The introduction of a price transparency tool may require additional policy actions in consideration of market competition [15]. To improve providers’ performance meaningfully through the policy and competition mechanism, states may also need to devise complementary instruments that assist consumers with price shopping. One major issue that should be simultaneously wrestled with is that many consumers are not willing to use the given healthcare information. One research discovered that only ten percent of consumers actually used the healthcare databases available for them during the first year of the investigation [19]. Transparency policy can boost its usefulness when combined with other instruments that incentivize patients to shop for high-quality and low-cost providers. Consumer outreach and education are central to the policy success because consumers can only be meaningfully empowered when they have easily accessible, user-friendly, and trustworthy information [13, 49].

Our findings should be considered in light of the study’s limitations.

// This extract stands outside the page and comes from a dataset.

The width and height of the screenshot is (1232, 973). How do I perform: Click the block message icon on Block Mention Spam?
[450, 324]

The scope of this study was limited to operating costs, even though we acknowledged that quality of care as well as patient satisfaction are also pivotal determinants of the overall soundness of the healthcare delivery system in the U.S. Future scholars may want to assess the policy’s overall impact with quality, distributional concerns, and patient satisfaction in mind. Furthermore, additional micro approaches could be particularly beneficial. A close observation of health consumers’ behavior is crucial in that the policy impact is likely to be corroded unless the revealed information is fully utilized for health choices. Future research may also propose more assistive tools to help consumers better understand and easily compare healthcare services, to eventually foster price competition.


The evidence in this study shows the limitations of APCDs and market competition. We conclude that the impact of APCD implementation is minimal, and the impact of market concentration varies in different contexts. Adopting a price transparency policy tool was associated with higher operating costs. In non APCD-adopted states, cost reduction was detected along with weakened market competition, while there were few statistically significant predictors of hospital costs for those located in APCD-operated states.

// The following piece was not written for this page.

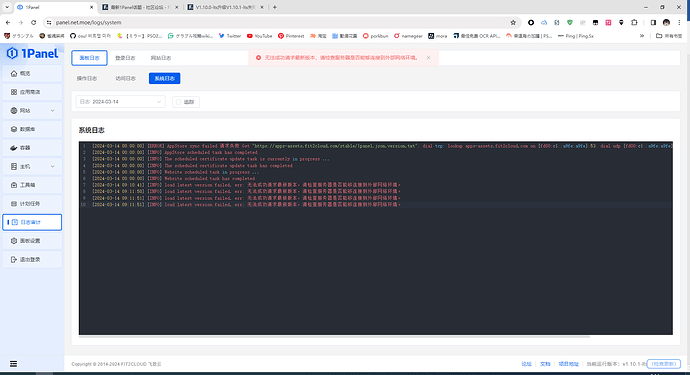Collapse the sidebar with hamburger icon
690x375 pixels.
coord(13,364)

There have been regulative efforts learning toward transparency in healthcare as shown in the recent Executive Order on the improvement of price and quality transparency in order to lower healthcare costs by increasing competition (Executive Order No. 13,877, 2019). The rule mandates that hospitals across the U.S. reveal all standard charges for all hospital services and standard charges for at least 300 ‘shoppable’ services in a consumer-friendly manner. Considering the fact that the number of uninsured individuals increased under the Trump Administration along with escalating cost sharing efforts [e.g., HDHPs and health savings accounts (HSAs)], the significance of transparency should not be underestimated.

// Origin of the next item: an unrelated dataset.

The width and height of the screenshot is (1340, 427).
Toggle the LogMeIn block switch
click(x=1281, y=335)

It is undeniable that transparency is a prerequisite for the existence of a well-functioning market competition. However, collecting and publicly reporting healthcare information has often led governments to new opportunities and challenges at the same time, because the movements toward transparency have the potential to transform existing healthcare market structures [50]. It would be useful for future research to address the political and technological challenges involved in implementing transparency policy and offer possible solutions to overcome barriers and secure the intended policy impact.